Long story short, right now you (I?) have to provide a specific U:
template <template <class> class HKT, class T, class U = T>
concept HKTWithTemplateMemberFunctionF {
return requires(HKT<T> h) { // HKT<T> is a type, h is an object
h.F(std::declval<U>()) -> HKT<U>;
}
}
since the compiler cannot prove for all types U that might ever exist that the member-function template will work, that is, the following is hopeless:
template <template <class> class HKT, class T>
concept HKTWithTemplateMemberFunctionF {
return requires(HKT<T> h) {
template<class U> // for all those Us that haven't been written yet...
h.F(std::declval<U>()) -> HKT<U>;
}
}
In an hypothetical designed-in-5-min concepts-lite implementation where we are able to constrain U just a little-bit:
template <template <class> class HKT, class T,
InputIterator U = InputIterator() /* imaginary syntax */ >
concept HKTWithTemplateMemberFunctionF {
return requires(HKT<T> h) {
h.F(std::declval<U>()) -> HKT<U>; // Is InputIterator enough to instantiate F?
}
}
the compiler would only need to check if a model of InputIterator is enough to instantiate h.F, which is possible even if h.F is not constrained! Additionally providing U just checks that it models InputIterator, no need to even try to check h.F for U since InputIterator is enough.
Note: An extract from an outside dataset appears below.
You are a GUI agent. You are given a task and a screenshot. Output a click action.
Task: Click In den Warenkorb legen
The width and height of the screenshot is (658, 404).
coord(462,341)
This could be used to optimize compile-time performance and…
…would probably interact in surprising ways with SFINAE, since AFAIK you can have a concept-overloaded function (e.g. for InputIterator) that accepts all input iterators except that one (SFINAE! why would anyone do that?!), and thus could pass concept-checking but blow at instantiation time… sad.